Say, That Was Fun, Let's Try A Shorter Ross Douthat: The American Enterprise Institute and its Associated Mouthpieces would like to remind you that we never said Charter schools were any better than the public schools. If you can't tell propaganda from fact, blame your uncaring unionized public school teacher. Hey, here's a movie!
Maybe You Should Have That Blind Spot Looked At. By Someone Who Isn't Blind: Things are apparently now so dire for the Brooks-style Republican--that is, the sort which has to pretend it considers something more than winning elections, and so realizes we're speeding toward two more years of Republican Do Nothingism--that he's taken to bashing police pensions. Cops make $70,000 per! They can retire at 50!
Let us note here, again, how often it is that honorary Lt. Colonels such as Brooks demonstrate their complete unfamiliarity with anyone who's actually served in the US military. Where, for example, one may retire after twenty years (at 38!) with half pay, or stick it out for another ten (48! under 50!) for 75% pay. Plus low-cost health care at restricted facilities for yourself and your family, government guaranteed housing loans, and any number of benefit programs. You can get $36,000 for college for serving two years, or one, if you pay $100/month to get into the program. Do we begrudge them, Mr. Brooks? Or are we just keeping them on standby for when we need that Trans-Pacific tunnel built?
There are roughly 700,000 law enforcement officers working at the state or local level in this country. It's absolutely certain that a considerably higher percentage puts his or her life on the line, everyday, "defending our freedoms", than do the 2.5 million members of our military cartel, which requires 8 support troops for every soldier in the field. If your Magic Formula is so fucking Magic, why don't you apply it everywhere?

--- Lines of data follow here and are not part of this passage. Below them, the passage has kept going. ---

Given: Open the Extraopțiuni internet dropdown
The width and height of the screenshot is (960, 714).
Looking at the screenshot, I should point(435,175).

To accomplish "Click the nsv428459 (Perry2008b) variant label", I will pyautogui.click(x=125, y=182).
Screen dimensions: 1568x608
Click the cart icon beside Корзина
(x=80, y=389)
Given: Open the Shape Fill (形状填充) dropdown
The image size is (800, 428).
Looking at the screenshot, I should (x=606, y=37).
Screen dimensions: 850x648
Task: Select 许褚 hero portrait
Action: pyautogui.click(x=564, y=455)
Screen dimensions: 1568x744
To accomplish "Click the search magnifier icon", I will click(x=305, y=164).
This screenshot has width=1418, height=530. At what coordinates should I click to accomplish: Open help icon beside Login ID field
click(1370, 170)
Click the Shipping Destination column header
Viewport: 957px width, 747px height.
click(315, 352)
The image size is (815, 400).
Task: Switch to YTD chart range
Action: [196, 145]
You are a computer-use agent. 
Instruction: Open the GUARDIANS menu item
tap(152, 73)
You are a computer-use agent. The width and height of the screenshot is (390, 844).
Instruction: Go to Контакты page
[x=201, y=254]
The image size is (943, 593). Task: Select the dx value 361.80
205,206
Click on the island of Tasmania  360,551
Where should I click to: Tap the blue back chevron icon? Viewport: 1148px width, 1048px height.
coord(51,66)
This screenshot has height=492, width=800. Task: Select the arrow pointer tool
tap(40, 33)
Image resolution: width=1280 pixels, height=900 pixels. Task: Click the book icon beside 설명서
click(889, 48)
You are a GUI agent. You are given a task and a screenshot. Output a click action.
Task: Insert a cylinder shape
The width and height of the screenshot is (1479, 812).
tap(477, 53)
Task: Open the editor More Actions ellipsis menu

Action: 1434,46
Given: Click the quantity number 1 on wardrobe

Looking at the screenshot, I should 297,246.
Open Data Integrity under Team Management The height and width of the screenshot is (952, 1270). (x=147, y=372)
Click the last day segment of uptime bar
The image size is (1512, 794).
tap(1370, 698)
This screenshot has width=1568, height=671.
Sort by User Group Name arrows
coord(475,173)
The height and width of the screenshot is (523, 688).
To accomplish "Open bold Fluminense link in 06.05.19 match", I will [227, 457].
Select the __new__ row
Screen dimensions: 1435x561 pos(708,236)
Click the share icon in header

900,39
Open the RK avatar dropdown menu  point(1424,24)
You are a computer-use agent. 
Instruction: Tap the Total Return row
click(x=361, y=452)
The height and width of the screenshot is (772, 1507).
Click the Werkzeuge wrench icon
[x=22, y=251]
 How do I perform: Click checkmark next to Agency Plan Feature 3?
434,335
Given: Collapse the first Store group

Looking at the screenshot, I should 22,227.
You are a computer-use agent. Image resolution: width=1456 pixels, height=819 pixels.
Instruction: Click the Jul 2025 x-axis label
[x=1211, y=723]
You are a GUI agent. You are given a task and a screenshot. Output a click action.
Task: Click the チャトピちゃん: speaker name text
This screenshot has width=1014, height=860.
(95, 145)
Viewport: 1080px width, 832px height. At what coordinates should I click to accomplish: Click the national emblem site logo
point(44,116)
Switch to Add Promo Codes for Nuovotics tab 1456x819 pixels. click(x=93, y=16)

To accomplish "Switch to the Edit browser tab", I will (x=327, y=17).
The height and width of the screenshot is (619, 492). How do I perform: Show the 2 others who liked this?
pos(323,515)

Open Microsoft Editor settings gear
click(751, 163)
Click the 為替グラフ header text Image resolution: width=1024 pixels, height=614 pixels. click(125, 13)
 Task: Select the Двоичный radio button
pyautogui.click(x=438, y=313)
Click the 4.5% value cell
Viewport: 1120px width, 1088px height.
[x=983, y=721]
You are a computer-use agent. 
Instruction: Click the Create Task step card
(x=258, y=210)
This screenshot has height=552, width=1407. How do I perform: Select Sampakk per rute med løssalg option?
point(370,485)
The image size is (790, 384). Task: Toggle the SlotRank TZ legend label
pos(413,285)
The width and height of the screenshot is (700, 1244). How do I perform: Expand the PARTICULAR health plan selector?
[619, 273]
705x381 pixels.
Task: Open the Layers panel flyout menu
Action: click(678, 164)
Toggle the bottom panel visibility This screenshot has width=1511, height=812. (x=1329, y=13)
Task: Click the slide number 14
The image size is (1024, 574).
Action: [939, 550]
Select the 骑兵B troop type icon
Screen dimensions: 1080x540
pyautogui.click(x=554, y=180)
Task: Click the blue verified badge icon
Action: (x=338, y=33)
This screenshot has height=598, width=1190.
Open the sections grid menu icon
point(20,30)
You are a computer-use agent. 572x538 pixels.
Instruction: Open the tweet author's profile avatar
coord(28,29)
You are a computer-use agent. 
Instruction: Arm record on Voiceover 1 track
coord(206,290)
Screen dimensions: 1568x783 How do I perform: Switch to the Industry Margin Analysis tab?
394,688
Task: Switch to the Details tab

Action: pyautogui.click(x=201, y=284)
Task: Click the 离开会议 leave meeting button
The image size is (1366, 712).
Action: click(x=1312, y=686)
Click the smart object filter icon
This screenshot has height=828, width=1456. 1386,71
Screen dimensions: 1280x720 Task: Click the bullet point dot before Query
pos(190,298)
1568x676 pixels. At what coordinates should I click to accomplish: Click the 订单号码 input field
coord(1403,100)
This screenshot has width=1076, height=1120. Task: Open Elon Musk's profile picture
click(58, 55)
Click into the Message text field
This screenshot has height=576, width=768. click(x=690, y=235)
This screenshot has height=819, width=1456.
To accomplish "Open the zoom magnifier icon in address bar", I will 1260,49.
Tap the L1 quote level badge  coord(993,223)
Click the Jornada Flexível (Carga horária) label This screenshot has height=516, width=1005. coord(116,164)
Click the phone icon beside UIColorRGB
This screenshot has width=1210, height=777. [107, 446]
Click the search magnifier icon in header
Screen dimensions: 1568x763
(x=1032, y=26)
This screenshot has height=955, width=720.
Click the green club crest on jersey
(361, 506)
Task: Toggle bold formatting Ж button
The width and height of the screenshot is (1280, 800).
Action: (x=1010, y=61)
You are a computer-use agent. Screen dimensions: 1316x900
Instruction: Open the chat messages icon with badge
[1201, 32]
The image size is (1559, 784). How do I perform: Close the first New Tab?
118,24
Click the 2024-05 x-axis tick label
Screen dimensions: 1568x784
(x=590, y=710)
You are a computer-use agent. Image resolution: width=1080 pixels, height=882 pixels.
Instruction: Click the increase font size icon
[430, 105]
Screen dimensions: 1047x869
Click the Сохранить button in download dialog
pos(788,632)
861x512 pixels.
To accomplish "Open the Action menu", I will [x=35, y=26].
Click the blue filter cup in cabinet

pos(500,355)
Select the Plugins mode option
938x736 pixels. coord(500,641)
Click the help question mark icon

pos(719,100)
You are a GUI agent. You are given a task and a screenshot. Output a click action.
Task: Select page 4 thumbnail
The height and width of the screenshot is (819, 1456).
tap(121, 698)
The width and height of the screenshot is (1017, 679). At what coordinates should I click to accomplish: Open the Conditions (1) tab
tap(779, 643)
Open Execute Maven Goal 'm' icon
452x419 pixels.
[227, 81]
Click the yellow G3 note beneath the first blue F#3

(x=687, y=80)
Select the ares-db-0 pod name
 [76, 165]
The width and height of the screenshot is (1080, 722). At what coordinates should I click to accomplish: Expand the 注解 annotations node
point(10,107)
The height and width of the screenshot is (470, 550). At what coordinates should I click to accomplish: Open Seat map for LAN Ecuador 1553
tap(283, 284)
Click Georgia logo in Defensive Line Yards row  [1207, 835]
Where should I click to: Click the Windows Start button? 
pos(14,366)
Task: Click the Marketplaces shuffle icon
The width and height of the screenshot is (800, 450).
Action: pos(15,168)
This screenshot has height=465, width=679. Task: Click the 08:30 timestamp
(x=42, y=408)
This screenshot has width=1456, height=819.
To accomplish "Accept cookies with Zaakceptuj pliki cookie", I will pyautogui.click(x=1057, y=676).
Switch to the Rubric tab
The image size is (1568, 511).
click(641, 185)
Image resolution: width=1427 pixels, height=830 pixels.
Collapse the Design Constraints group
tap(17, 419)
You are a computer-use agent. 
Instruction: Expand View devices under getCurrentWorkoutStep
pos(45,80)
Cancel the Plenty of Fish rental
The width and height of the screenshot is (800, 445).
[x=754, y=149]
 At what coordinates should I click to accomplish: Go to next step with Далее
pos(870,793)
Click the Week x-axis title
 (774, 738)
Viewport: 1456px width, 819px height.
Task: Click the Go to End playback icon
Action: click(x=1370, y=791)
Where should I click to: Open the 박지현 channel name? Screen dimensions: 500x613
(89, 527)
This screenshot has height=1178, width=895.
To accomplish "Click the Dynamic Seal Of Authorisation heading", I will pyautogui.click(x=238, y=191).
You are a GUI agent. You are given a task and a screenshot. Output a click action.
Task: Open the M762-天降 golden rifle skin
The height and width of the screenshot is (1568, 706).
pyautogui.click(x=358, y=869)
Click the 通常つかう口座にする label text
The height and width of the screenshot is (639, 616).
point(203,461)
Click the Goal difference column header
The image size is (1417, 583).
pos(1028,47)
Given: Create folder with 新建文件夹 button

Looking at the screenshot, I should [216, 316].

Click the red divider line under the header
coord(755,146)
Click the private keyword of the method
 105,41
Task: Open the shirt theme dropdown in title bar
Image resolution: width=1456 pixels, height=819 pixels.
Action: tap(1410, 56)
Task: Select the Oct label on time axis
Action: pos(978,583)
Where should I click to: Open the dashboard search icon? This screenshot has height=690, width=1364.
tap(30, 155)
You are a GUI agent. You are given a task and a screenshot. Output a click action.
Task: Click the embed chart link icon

[No, I didn't forget. The Army's not unionized, right? And not likely to be? So I answered my own question. Okay, then, so we've got $47 billion in aircraft carriers floating around at this minute--that's using the Navy's figures, and their math isn't like land math; there are those who say the damned things cost more than twice as much--and $23 billion in the first of their ten replacements. That's just construction cost for the existing ships, and doesn't include the billions in development, the $300M in annual operating costs, the $2.5 B overhauls they all need, and the God Knows What it'll cost our grandchildren--won't someone think of the unborn?--to decommission the damned things starting twenty years from now, at two nuclear reactors each. Wanna name an international incident in the modern era which would have required as many as three? Wanna calculate the odds, then, of two such incidents happening simultaneously? That's but 60% of the fleet. And this is not Our Military Budget, Fifty Times That of Our Largest Potential Competitor. It's just the premier show-off piece for one branch, and its express function, almost from the time the Nimitz was built, is to cow tenth-rate military powers so we don't have to go around threatening to nuke a Hemisphere every time Coca-Cola doesn't get its way. In which, by the way, we are routinely thwarted by weapons which could have been manufactured for a high school science fair. In 1917.]
Ask AEI: Douthat acknowledges anti-public school propaganda; the intention is not to correct any false impressions, but to accrue credit for admitting Truth while simultaneously arguing that we pursue Error anyway. How much longer does this sort of shit get a free pass? Some AEI functionary says, "Wait a minute, let's not go overboard about Charter schools." He says this not as we're going overboard about Charter schools, but fifteen years late, after we've seen their results are nothing like what was being claimed around the time we all jumped into the deep. And just before some pop-culture wilting convinces everyone all over again that we should go overboard about Charter schools, thereby placing them dangerously near the point where they'll have no where left to hide.
So instead it's time for a little pre-lowering expectations. After all, Charters do somebody some good, and they're already paid for. And this is supposed to explain how Missing the Fucking Point is still a viable option. Because if Charters haven't performed substantially better than the public schools, and done so right out of the box, then the mistake isn't Charters. The mistake is your argument. Not the exaggerated one; the one you're making now.
[Here's a Tell, by the way, like you fucking need one when these arrogant assholes don't think they even have to hide the cards: Douthat:
[T]he jury is still out on whether either policy consistently raises academic performance.
Or, in other words, it doesn't.]
2+2: Even supposing this shit was unequivocal--by which I mean "unequivocal evidence for your argument", and not "unequivocal evidence of your cupidity", which it almost is, you're still full of it. Just because I feel an obligation to continue free education in this country doesn't mean I think the loudest assholes, the biggest vote-buyers, and Our Acknowledged Corporate Masters get to design the curriculum. Whether Microsoft can pick up its next generation of software pirates domestically is no concern of mine; maybe when you fucks start demanding as much from corporations as you do from ordinary citizens I'll sign on. It was somewhat amusing to see that Guggenheim fellow on Colbert the other day, pretending, one, that his movie didn't bash teachers and, two, that we have an obligation to fund public education as a training ground for the private sector, but the private sector has no obligation to hire Americans nor treat them fairly. At the end of the day, you can't--or won't--lift a finger to assure that the whole thing isn't in vain. I'm not sure how you sell this to any population qualified to judge someone else's eduation. And I know it's been said before, but it seems so apt: go fuck yourselves.